Corpo, maternidade e trabalho – o corpo da Mulher à Obra

A luta pela igualdade de géneros não é uma luta pela igualdade absoluta. A mulher é diferente do homem; o seu corpo é diferente e é a maternidade, enquanto capacidade de gerar vida, o principal fator diferenciador.

A mulher que gera vida e que trabalha move-se num mundo laboral que foi essencialmente concebido por homens e para homens, pois evoluiu historicamente num contexto em que era exclusivamente, ou quase exclusivamente, do domínio masculino.

A segregação artificial entre vida familiar e vida laboral é uma violência contra o corpo da mulher

Apesar de terem vindo a ser tomadas medidas legislativas que pretendem promover a inclusão laboral das mulheres e a igualdade de géneros na área profissional, a mudança de paradigma faz-se lentamente. Não é apenas a legislação que tem que mudar, são mentalidades, crenças e práticas incorporadas ao longo de gerações até se tornarem subliminares, inconscientes e insidiosas.

Neste contexto, aquilo que diferencia a mulher pode ser entendido (mesmo que não seja assumido) enquanto um handicap, uma limitação, um fator de perturbação no seu percurso profissional. A gravidez, o aleitamento, o apoio aos filhos, são frequentemente vistos pelo mundo laboral como entraves que comprometem a disponibilidade da mulher para aquilo que realmente interessa, o seu trabalho.

O caminho mais fácil passará contratar homens e não mulheres, pagar mais aos homens do que às mulheres, confiar mais na competência profissional dos homens do que na das mulheres, remeter as mulheres novamente para a esfera do exclusiva do lar, pois estas, por condicionalismos inerentes ao seu corpo maternal, poderão vir a ter a sua capacidade laboral comprometida.

A legislação procura inverter esta tendência mas fá-lo de forma artificial: é uma imposição e não uma convicção. Daí a importância de acompanhar a evolução legislativa com uma revolução das mentalidades. Esta revolução das mentalidades tem que passar necessariamente por uma alteração da forma como se perceciona o próprio trabalho.

A Mulher à Obra reivindica o seu direito a viver plenamente a maternidade e a trabalhar num mundo sem preconceitos

Numa sociedade que possui uma relação obsessivo-compulsiva com a vida, que procura desesperadamente ordenar, sistematizar, compartimentar e hierarquizar as diversas áreas que compõem a nossa existência, a segregação artificial entre vida familiar e vida laboral é uma violência contra o corpo da mulher.

A «Mulher à Obra» procura libertar-se desta violência.
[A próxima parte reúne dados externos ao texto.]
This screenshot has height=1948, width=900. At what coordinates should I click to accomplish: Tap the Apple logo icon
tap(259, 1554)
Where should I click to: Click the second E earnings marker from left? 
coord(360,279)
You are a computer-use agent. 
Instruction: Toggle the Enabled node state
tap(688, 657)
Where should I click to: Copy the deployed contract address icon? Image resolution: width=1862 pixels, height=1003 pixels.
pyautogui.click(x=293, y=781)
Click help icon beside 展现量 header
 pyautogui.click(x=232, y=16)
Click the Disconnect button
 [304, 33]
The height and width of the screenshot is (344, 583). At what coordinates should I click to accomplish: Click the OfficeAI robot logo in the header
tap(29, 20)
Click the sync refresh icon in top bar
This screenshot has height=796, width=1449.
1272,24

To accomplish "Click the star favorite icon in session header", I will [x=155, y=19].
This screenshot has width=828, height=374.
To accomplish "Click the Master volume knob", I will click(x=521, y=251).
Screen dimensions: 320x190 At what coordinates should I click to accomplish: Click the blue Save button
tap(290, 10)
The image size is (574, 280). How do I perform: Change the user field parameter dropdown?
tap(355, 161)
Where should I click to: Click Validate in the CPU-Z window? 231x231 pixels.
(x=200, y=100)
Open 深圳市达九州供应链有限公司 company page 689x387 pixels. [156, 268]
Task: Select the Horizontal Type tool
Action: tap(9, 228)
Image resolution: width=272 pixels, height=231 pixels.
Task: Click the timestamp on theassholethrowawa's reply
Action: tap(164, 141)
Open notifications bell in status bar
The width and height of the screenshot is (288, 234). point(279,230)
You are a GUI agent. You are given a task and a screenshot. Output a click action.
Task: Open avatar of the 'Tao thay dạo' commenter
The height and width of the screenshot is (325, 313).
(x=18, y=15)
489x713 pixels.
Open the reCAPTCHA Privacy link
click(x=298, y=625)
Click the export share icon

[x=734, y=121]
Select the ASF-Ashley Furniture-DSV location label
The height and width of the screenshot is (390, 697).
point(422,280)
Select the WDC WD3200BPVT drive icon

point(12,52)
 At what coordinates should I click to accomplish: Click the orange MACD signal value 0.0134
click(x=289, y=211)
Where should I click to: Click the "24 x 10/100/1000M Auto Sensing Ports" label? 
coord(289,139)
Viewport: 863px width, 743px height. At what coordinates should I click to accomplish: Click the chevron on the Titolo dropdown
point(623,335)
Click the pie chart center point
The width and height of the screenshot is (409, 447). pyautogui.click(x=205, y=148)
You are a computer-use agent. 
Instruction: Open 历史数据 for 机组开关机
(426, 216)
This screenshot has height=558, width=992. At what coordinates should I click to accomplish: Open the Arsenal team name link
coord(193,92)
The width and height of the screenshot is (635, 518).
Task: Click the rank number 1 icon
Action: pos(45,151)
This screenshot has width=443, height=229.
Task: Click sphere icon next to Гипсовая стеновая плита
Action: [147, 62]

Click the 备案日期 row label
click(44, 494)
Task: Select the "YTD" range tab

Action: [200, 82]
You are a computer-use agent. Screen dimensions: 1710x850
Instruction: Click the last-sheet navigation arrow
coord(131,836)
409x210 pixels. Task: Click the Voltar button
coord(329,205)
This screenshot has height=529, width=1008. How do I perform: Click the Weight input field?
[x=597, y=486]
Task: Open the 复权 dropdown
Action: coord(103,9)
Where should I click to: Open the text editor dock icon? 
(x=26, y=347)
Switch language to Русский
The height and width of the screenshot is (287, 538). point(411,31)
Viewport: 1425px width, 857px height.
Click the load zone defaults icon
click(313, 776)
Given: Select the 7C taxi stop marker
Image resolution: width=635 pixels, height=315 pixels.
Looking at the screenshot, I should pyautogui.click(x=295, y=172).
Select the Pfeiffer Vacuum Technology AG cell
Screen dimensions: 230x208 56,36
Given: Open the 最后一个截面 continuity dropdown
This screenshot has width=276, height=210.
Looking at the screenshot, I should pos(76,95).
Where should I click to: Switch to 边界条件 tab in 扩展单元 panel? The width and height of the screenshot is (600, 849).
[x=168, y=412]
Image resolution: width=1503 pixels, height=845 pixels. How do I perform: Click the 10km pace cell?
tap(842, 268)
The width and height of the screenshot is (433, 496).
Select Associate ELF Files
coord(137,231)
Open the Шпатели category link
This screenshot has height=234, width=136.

Acredita na integração entre família e trabalho, na complementaridade entre duas esferas que se enriquecem mutuamente. Acredita que tem o direito de definir as suas prioridades, de gerir os seus horários, de satisfazer as suas necessidades e de cumprir as suas obrigações da forma que considera mais adequada. Não quer ser subalternizada por regras que não controla, por normas que não criou e por códigos de conduta com os quais não se identifica. Quer ter poder, o poder de conquistar a sua autonomia financeira, de fazer aquilo de que gosta, de explorar o seu potencial, de aprender coisas novas, de conhecer outras realidades, de socializar, de evoluir enquanto pessoa.

Todo este processo se realiza na vida como um todo e não necessariamente num emprego no seu sentido mais estrito. Uma área da vida não pode roubar o espaço das outras. Há um continuum entre todas as áreas, logo a «Mulher à Obra» reivindica o seu direito a viver plenamente a maternidade e a trabalhar num mundo sem preconceitos limitadores nem crenças castradoras. Caso não seja mãe, quer ter tempo para si, para as suas atividades, para os seus interesses, para os seus amigos. Quer ser a sua própria Mulher e não apenas a mulher dos outros.